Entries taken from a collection
╭──

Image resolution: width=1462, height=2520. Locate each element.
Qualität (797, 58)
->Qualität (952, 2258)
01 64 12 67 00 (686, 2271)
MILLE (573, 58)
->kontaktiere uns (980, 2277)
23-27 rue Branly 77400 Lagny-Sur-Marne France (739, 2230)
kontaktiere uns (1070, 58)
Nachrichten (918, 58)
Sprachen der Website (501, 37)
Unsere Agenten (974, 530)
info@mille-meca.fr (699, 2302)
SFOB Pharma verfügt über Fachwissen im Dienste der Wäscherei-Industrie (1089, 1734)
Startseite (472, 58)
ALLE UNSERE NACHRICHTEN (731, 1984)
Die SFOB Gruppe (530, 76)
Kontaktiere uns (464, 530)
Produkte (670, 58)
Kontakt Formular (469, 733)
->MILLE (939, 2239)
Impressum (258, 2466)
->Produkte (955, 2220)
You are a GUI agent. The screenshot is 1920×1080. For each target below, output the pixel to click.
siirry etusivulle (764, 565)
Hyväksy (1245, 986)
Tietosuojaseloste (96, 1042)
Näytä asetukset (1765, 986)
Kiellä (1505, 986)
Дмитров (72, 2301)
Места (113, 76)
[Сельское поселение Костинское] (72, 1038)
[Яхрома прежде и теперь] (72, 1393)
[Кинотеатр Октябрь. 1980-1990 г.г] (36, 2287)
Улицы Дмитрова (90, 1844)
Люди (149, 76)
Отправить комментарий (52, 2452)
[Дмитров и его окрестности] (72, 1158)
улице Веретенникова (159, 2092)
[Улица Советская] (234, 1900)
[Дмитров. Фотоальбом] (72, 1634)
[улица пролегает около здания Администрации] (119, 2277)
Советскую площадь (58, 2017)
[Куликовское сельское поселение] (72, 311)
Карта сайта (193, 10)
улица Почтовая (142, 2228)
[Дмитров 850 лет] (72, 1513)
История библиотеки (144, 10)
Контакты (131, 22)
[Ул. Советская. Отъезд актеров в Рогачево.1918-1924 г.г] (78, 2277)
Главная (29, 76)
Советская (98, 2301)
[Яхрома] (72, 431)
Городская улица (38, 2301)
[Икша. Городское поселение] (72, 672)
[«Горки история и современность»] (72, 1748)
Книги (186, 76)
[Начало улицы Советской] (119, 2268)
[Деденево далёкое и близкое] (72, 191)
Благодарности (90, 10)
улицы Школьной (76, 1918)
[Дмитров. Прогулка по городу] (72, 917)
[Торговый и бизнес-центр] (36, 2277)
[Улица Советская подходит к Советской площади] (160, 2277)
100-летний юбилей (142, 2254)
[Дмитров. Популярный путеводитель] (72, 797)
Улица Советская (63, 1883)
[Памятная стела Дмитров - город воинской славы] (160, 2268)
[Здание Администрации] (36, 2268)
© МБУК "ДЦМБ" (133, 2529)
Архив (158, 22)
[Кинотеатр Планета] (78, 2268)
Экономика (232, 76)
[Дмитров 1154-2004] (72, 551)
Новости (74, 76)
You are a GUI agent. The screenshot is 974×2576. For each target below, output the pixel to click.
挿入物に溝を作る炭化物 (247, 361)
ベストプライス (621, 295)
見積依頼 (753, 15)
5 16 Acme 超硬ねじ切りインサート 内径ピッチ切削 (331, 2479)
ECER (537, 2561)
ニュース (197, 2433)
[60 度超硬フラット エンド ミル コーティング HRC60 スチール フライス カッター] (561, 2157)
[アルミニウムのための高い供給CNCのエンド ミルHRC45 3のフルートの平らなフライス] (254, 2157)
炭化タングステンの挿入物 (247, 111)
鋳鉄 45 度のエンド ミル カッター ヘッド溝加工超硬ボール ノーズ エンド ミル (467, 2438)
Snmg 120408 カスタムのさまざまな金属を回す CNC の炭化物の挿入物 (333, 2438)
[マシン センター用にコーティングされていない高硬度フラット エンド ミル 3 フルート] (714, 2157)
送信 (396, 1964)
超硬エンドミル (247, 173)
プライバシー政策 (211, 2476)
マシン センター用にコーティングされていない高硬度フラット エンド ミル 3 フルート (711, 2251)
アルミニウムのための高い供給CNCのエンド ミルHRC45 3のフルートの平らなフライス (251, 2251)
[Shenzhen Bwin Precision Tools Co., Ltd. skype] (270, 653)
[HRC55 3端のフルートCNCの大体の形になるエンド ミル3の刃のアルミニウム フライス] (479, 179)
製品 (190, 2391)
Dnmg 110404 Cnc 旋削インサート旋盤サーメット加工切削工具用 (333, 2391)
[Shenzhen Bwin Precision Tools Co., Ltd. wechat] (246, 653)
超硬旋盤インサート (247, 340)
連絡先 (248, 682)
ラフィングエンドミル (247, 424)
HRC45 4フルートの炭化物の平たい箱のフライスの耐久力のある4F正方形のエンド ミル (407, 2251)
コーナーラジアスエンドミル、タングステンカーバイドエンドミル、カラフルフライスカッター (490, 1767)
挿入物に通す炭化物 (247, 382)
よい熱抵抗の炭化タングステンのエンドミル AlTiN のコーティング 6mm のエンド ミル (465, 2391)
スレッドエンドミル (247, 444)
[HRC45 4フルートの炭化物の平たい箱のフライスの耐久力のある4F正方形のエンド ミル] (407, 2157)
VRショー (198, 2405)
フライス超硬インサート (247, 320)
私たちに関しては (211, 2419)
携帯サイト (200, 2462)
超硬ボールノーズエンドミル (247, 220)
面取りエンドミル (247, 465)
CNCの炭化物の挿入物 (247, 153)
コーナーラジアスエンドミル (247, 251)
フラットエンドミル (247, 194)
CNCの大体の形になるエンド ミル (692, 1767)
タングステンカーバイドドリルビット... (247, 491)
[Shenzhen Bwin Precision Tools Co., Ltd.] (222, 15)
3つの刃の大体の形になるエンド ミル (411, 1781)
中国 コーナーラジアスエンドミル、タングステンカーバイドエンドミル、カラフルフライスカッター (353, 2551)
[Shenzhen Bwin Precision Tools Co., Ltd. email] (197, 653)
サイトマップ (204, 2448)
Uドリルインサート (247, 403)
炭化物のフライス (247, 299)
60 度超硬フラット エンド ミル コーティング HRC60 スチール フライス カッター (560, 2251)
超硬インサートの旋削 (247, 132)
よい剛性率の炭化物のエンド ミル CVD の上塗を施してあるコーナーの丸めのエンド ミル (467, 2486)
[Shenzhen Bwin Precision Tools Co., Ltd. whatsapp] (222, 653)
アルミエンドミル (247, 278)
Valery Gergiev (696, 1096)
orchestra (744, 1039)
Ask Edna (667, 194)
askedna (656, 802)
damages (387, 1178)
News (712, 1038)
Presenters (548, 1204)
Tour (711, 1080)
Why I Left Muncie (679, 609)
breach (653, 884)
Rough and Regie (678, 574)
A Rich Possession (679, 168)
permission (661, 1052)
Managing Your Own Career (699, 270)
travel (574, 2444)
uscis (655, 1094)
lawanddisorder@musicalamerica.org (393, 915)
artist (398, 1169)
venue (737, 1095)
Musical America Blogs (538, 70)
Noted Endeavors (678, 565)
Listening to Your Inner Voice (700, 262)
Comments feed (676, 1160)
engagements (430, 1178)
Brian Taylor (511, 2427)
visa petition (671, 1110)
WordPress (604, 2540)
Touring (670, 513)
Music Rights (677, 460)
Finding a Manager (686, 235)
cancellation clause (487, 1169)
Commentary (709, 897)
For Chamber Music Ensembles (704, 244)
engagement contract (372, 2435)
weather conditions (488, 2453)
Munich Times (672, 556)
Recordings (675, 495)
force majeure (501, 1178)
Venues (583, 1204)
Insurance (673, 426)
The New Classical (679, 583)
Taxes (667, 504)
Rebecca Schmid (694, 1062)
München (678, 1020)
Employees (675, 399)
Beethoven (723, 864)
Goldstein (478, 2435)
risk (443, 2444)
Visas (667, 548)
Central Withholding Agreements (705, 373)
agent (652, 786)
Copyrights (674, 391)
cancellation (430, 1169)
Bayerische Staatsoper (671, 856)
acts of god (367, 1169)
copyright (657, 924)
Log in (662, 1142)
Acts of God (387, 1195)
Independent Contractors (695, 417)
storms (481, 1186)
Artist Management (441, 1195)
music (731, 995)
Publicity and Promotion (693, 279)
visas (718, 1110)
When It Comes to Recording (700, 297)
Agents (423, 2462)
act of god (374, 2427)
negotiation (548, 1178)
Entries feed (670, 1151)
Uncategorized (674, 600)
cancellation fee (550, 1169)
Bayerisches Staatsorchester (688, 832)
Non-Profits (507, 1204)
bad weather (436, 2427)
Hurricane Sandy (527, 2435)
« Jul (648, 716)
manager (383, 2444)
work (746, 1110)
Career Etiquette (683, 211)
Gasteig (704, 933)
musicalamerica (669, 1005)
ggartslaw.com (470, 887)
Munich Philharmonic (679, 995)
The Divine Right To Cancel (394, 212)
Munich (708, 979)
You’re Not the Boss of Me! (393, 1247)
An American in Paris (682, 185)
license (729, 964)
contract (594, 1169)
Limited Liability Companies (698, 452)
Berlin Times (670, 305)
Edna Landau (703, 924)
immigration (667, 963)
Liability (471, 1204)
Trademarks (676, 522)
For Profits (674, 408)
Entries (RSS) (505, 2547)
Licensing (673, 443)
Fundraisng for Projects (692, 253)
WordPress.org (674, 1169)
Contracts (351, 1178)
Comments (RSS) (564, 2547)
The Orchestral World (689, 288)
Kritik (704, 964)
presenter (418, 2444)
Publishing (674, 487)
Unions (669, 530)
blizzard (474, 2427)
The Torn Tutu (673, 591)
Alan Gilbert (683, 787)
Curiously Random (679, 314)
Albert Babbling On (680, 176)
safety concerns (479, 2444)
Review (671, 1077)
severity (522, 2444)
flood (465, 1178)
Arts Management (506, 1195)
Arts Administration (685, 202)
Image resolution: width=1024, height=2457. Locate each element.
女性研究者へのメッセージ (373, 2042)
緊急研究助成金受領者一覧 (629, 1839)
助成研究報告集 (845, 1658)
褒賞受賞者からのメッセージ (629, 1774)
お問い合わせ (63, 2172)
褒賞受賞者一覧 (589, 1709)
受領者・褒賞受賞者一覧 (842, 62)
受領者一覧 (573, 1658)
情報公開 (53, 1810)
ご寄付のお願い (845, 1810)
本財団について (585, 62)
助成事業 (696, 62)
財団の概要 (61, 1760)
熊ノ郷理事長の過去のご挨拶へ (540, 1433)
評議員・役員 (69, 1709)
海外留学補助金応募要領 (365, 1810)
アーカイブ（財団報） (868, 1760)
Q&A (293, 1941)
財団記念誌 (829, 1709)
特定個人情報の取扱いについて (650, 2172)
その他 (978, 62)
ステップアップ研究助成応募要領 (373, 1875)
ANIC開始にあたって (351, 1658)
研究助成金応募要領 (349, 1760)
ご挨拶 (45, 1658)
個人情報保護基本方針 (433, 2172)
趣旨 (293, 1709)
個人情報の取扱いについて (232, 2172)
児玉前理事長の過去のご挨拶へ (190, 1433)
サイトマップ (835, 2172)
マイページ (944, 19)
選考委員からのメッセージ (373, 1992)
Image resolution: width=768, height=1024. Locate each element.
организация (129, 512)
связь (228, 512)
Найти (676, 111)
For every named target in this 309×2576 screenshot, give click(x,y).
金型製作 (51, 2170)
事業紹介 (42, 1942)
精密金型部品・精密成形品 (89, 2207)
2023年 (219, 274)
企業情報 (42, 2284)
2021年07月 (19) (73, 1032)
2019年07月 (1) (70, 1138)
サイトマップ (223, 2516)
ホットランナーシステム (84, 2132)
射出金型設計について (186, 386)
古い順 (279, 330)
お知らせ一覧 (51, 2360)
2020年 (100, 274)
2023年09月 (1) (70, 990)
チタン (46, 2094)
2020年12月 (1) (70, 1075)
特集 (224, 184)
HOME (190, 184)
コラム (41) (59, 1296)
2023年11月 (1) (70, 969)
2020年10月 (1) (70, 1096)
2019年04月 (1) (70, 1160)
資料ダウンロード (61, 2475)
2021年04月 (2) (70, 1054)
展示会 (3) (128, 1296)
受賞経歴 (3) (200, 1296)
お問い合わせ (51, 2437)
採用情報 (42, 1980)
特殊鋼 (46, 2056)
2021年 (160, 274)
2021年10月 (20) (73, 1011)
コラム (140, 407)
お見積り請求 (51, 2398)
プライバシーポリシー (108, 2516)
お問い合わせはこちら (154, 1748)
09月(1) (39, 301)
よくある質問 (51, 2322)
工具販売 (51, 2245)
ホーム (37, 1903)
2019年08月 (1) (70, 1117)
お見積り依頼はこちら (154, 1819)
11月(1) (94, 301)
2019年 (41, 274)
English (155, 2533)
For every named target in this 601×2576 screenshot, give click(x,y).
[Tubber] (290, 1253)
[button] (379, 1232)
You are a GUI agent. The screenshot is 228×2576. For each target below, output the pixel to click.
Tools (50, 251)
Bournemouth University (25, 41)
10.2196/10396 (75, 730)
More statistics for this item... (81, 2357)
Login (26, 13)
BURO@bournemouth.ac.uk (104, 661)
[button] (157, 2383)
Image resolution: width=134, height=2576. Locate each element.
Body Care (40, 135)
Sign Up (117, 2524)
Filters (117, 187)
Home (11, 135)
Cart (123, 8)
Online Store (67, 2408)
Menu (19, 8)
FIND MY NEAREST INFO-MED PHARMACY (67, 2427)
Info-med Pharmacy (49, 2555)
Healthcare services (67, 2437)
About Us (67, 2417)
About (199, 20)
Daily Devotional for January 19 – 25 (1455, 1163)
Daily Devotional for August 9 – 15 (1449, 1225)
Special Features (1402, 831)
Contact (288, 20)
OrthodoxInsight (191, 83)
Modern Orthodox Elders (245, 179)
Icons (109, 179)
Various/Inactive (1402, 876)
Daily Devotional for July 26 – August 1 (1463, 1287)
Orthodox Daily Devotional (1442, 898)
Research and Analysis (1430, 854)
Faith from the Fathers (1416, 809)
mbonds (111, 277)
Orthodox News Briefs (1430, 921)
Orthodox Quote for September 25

╰──

**ACTIVITY:** Return all lines from the data that include the string "named".

**WORKED SOLUTION:**
For every named target in this 309×2576 screenshot, give click(x,y).
For every named target in this 601×2576 screenshot, give click(x,y).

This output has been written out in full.